The single most easily missed interaction is with strong CYP2D6 inhibitors — particularly paroxetine, fluoxetine, and bupropion, which are commonly co-prescribed in patients with depression and cardiac disease. When initiating or up-titrating metoprolol in a patient on one of these agents, expect higher exposure and start lower. Conversely, a patient stable on metoprolol who develops new bradycardia or fatigue may have recently started a CYP2D6 inhibitor.
Monitoring
-
Heart Rate
Baseline, at each titration step, then at each follow-up
Routine Target resting HR generally 55–70 bpm depending on indication. Symptomatic bradycardia (HR <50 bpm with light-headedness or fatigue) prompts dose reduction or temporary withdrawal. In heart failure, asymptomatic HR in the 50s is acceptable and often desirable. -
Blood Pressure
Baseline, at each titration step, then at each follow-up
Routine Check both seated and standing. Symptomatic orthostasis or SBP <100 mmHg in a non-acute setting prompts dose reassessment. For hypertension on once-daily dosing, also assess BP near the end of the dosing interval to confirm 24-hour control. -
Heart Failure Signs (in HF patients)
Each titration step (every 2 weeks during initiation)
Routine Weight, dyspnoea, oedema, JVP, lung crackles. Worsening signs during titration should prompt diuretic adjustment and slowing — not abandonment — of the titration schedule. -
ECG
Baseline; repeat if symptomatic bradycardia or new conduction symptoms
Trigger-based Check for first-degree AV block, second/third-degree AV block, sinus bradycardia, or sinus pauses. Pre-existing PR ≥0.24 sec is a contraindication to the IV regimen in acute MI. -
Glycaemic Status (in diabetics)
As per usual diabetic care
Routine Counsel that adrenergic warning signs of hypoglycaemia (tachycardia, tremor) may be blunted; sweating is generally preserved. Insulin-treated patients warrant attention to hypoglycaemia awareness, particularly during fasting, surgery, or intercurrent illness. -
Respiratory Symptoms
At each visit
Routine In patients with reactive airways disease, monitor for bronchospasm, particularly during dose escalation when β1-selectivity attenuates. Have a rescue inhaler available. -
Mood and Sleep
At each visit (open-ended enquiry)
Routine Vivid dreams, sleep disturbance, and depressive symptoms are CNS-related effects of lipophilic beta-blockers. Switching to a less lipophilic agent (atenolol, nadolol, bisoprolol) may help if these become problematic. -
Sexual Function
At each follow-up (open-ended enquiry)
Routine Often underreported by patients. A vasodilating beta-blocker (nebivolol) may have a more favourable sexual side-effect profile if this becomes a barrier to adherence. -
Liver Function (in hepatic impairment)
Baseline if hepatic disease suspected
Trigger-based Routine LFTs not required, but baseline hepatic status informs dosing — extensively first-pass-metabolised drugs accumulate substantially in poor hepatic function. Post-marketing reports include elevated transaminases. -
Adherence
At each follow-up
Routine Particularly important because abrupt withdrawal — including from missed doses or running out of supply — can precipitate ischaemia in CAD, rebound hypertension, or arrhythmia.

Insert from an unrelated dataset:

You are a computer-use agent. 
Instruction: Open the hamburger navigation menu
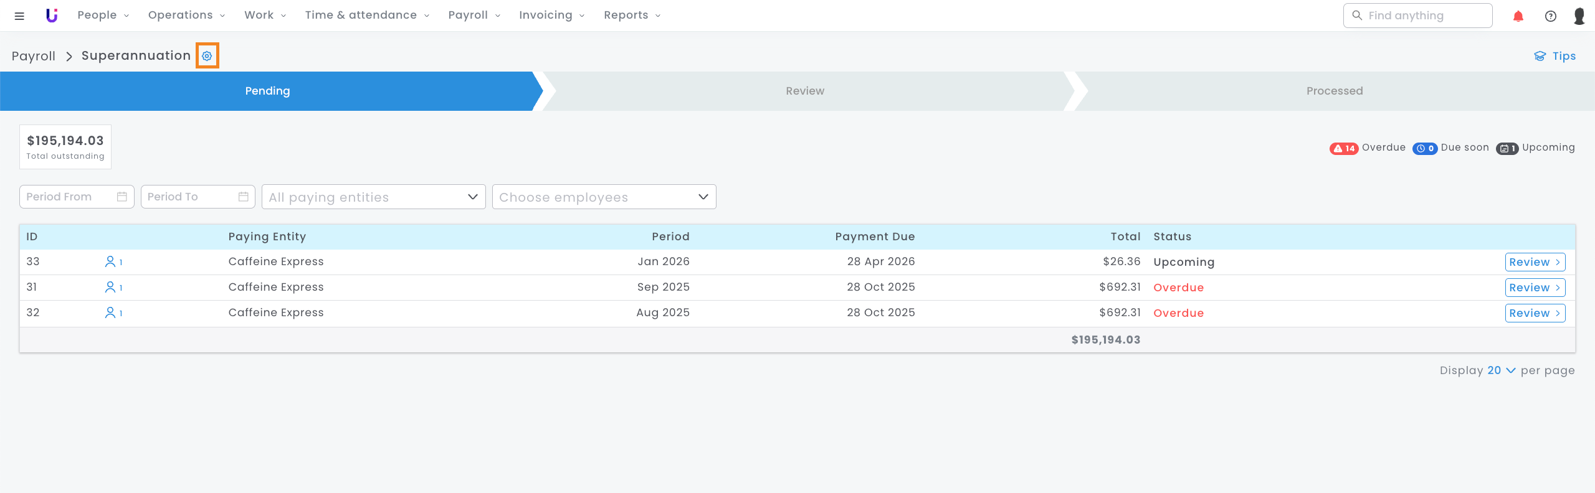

For routine metoprolol monitoring, two vitals dominate: heart rate and blood pressure, checked at every titration step and at each follow-up. Once patients are at maintenance dose with stable vitals, follow-up at 3–6 months is typically sufficient unless new symptoms, concomitant medication changes, or comorbid conditions arise.
Contraindications & Cautions
Absolute Contraindications (per Lopressor PI)
- Severe bradycardia
- Second- or third-degree atrioventricular block (unless a permanent pacemaker is in place)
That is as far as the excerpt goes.